AIM 1: In the project write-up, what change did Sung make to his code to avoid the memory error?
AIM 2: Condense the paragraph in the project write-up that begins "As an option to curtail" into one or two shorter sentences that keep its main facts.
AIM 3: Copy the passage from the project write-up word for word, starting at "This is a link" and ending at "our later analysis.".

READING PASSAGE:
MySQL database access This connection is made public but is restricted by IP address. If you desire access, please email one of the Team members.

Server: data607.mysql.database.azure.com
Port: 3306
Username: data607@data607
Password: student#2020

Default timeout settings for the database server had to be lengthened to enable longer processing.

This is a link to the mysqldump of the database.

Diagram of Database E-R Digram

Tools

Microsoft’s Cognitive Text Analytics, Power BI, Slack, GitHub, and MySQL Workbench

In addition to the database instance, he created, Sung created an instance for Azure’s Cognitive Text Analytics to experiment to see what information Microsoft’s AI can mine from our data. The tools were used to facilitate handling the data.

Power BI is a Microsoft product that is used to visualize data. It was employed to work with Microsoft’s Cognitive Text Analytics to extrapolate keyphrases from the job_descriptions of the data and to create a simple word cloud to compare with our later analysis.

Slack and GitHub were used to collaborate. Files were exchanged via Slack. Code was edited via GitHub.

MySQL Workbench was used to connect to the MySQL database.

Data Management

As an option to curtail the amount of time needed to process the 10,000 row csv, group members worked with a small subset of the file, tested code, and then would work with the larger data set. Some group members machines would complain about memory errors.

Files being worked on from Github were compressed to enable quicker transport across the network.

This is an example of a memory error on Sung’s laptop when trying to text mine on the job description data:

To avert this problem, Sung modified his code to use the Corpus object instead of VCorpus for collections of text documents. A VCorpus is described as a volatile corpus that is “fully kept in memory”.³

In addition, wherever possible, snippets of the data objects were viewed and knitted in R Markdown. So instead of viewing 10,000 rows, we did our best to display 10-20 rows of a data set.

Tidying

Since we have imported our data into a database, we still need to clean up the job descriptions. We hope that we will be able to tidy the data such that we would be able to determine frequencies and see what picture the data paints for us.

DATA SEGMENT:

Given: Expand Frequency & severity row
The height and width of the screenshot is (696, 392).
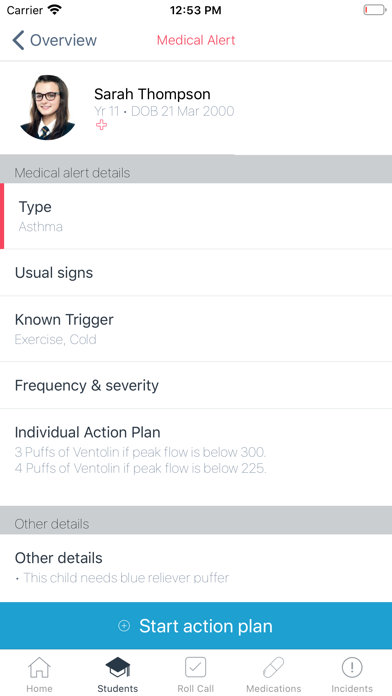Looking at the screenshot, I should coord(196,385).
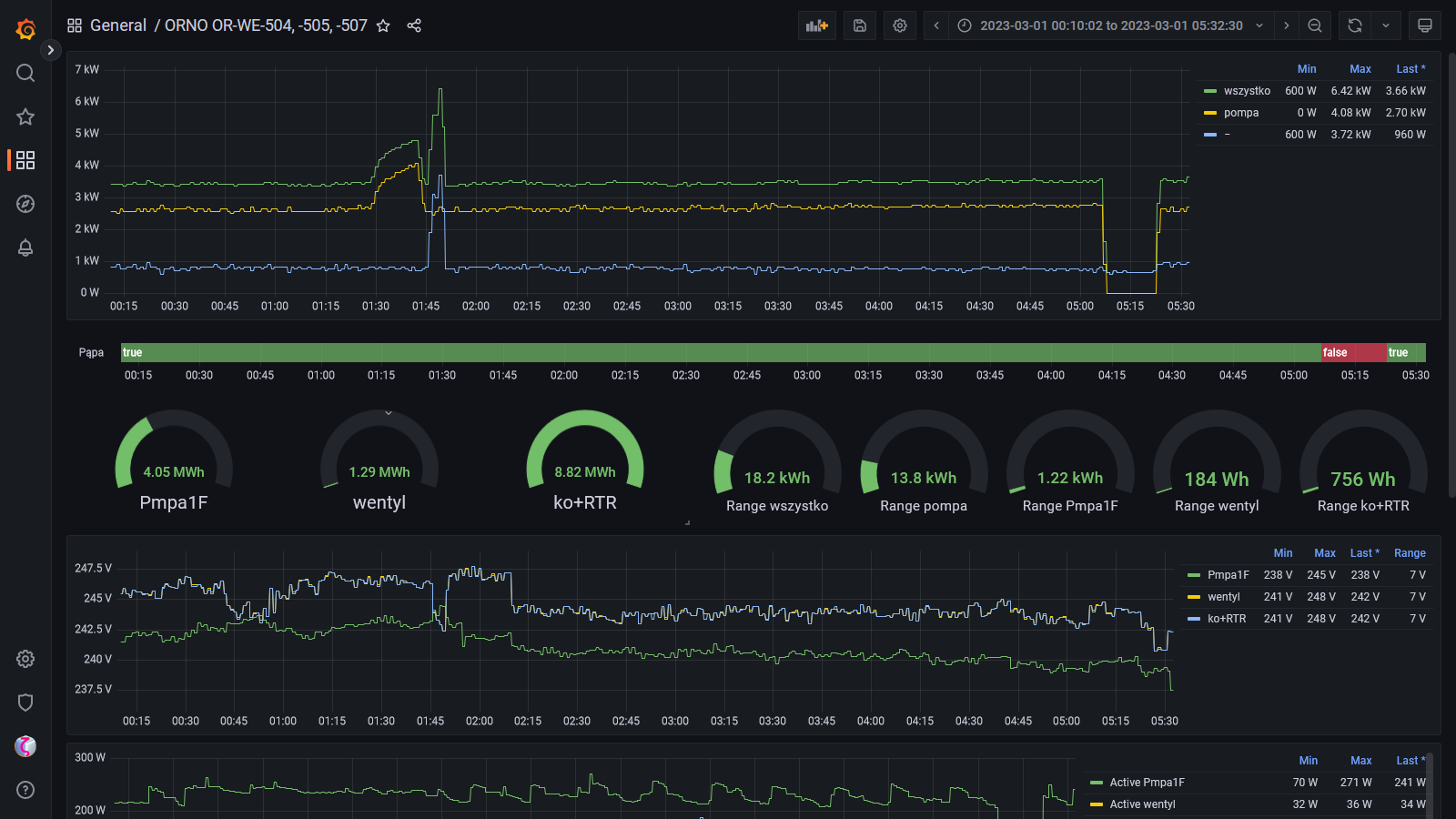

FULL OUTPUT 1: He switched from the VCorpus object to the Corpus object for collections of text documents.

FULL OUTPUT 2: To cut processing time on the 10,000-row CSV, group members tested code on a small subset of the file before moving to the full data set. Some members' machines reported memory errors.

FULL OUTPUT 3:
This is a link to the mysqldump of the database.

Diagram of Database E-R Digram

Tools

Microsoft’s Cognitive Text Analytics, Power BI, Slack, GitHub, and MySQL Workbench

In addition to the database instance, he created, Sung created an instance for Azure’s Cognitive Text Analytics to experiment to see what information Microsoft’s AI can mine from our data. The tools were used to facilitate handling the data.

Power BI is a Microsoft product that is used to visualize data. It was employed to work with Microsoft’s Cognitive Text Analytics to extrapolate keyphrases from the job_descriptions of the data and to create a simple word cloud to compare with our later analysis.